Methods: The analysis utilized data from 4725 participants across three randomized, placebo-controlled, double-blind trials that evaluated the efficacy and safety of liraglutide 3.0 mg versus placebo, as an adjunct to a reduced-calorie diet and increased physical activity (ClinicalTrials.gov identifiers: NCT01272219, NCT01272232 and NCT01557166). The duration of two of the trials was 56 weeks; one trial was of 32 weeks’ duration. A mediation analysis was performed, which ranked the relative contribution of weight loss to the treatment effects of liraglutide 3.0 mg on key cardiometabolic efficacy endpoints, Apnea–Hypopnea Index (AHI) and health-related quality of life (QoL). A limitation of this type of analysis is that it cannot conclusively prove a causal relationship.

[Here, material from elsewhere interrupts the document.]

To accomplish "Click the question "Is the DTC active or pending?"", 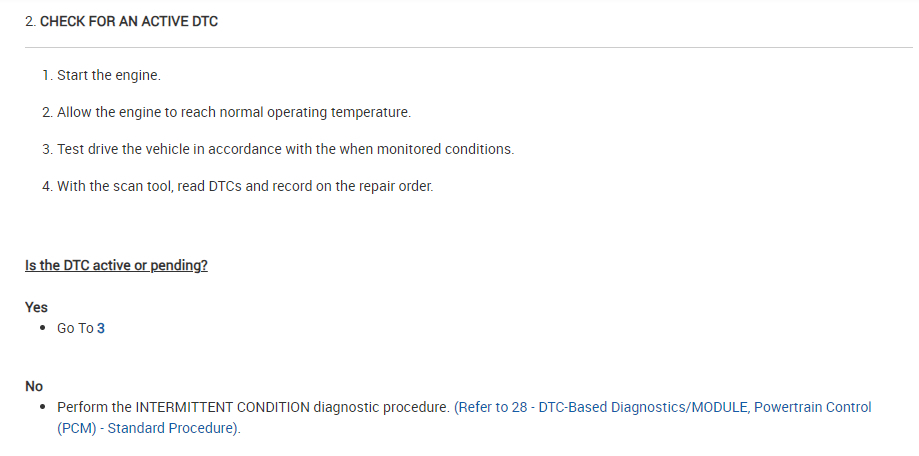I will (x=116, y=266).
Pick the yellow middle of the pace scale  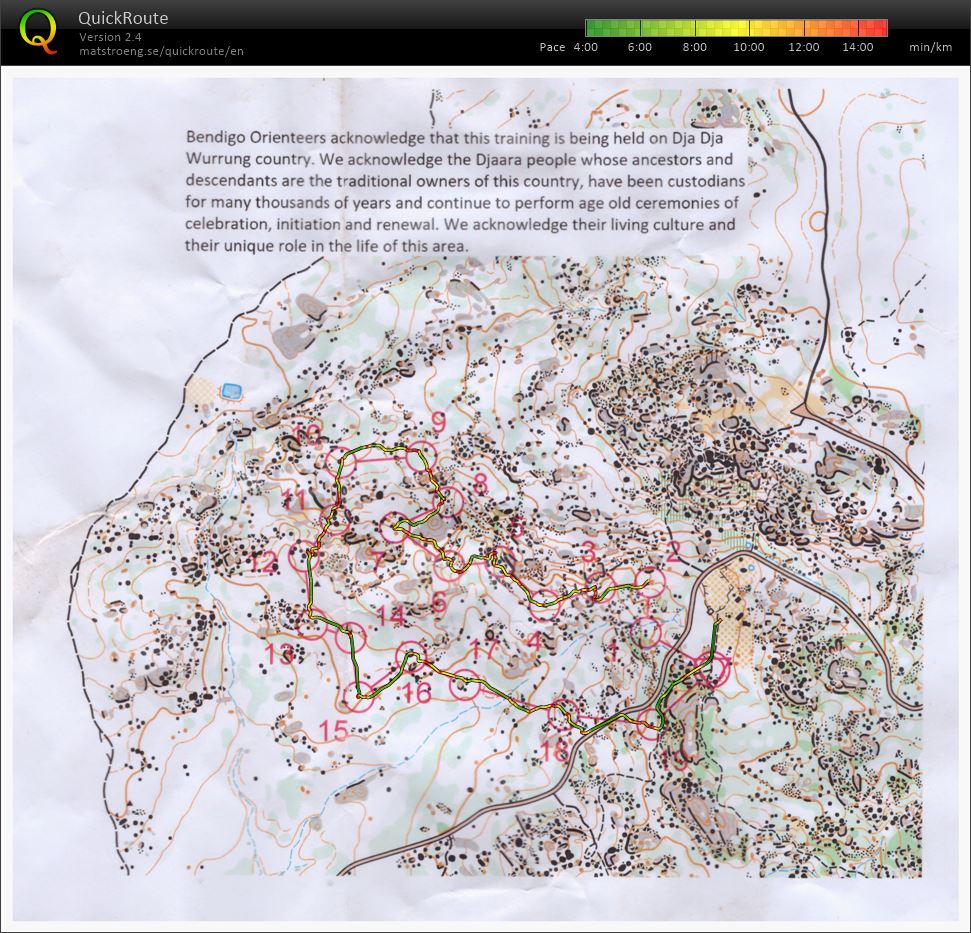tap(736, 28)
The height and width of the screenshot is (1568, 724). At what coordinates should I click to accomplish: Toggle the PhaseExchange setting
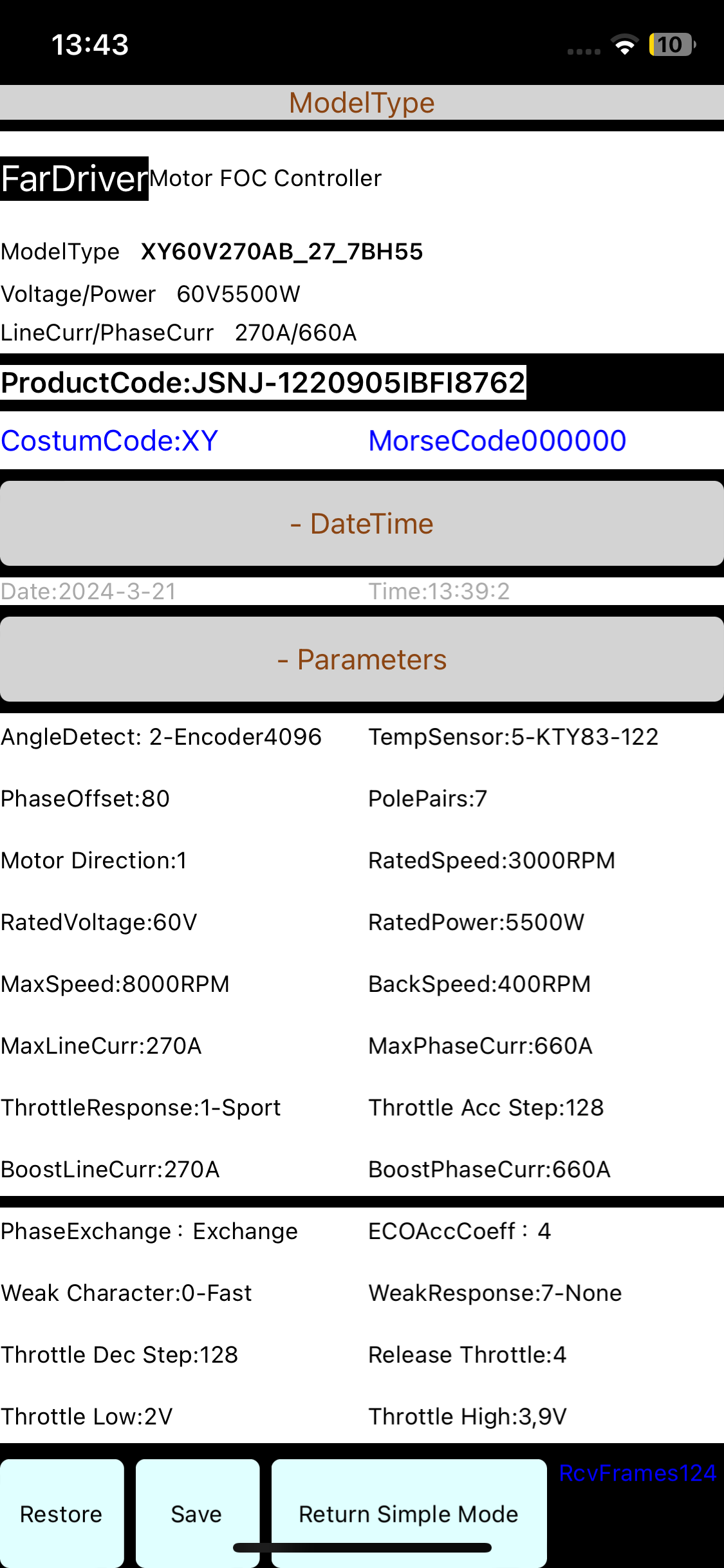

Results: In individuals without type 2 diabetes mellitus (T2DM), endpoints predominantly driven by liraglutide-induced weight loss included waist circumference, diastolic blood pressure, triglycerides, high density lipoprotein cholesterol, AHI, and Impact of Weight on Quality of Life–Lite total and physical function scores. Endpoints predominantly independent of weight loss included the glycemic endpoints hemoglobin A1c and fasting plasma glucose in individuals with and without T2DM. Regardless of the degree of dependence on weight loss according to the mediation analysis, greater weight loss was associated with greater improvement in all endpoints.
Conclusion: Treatment with liraglutide 3.0 mg contributes to improved cardiometabolic parameters, AHI and health-related QoL through both weight-loss dependent and weight-loss independent mechanisms.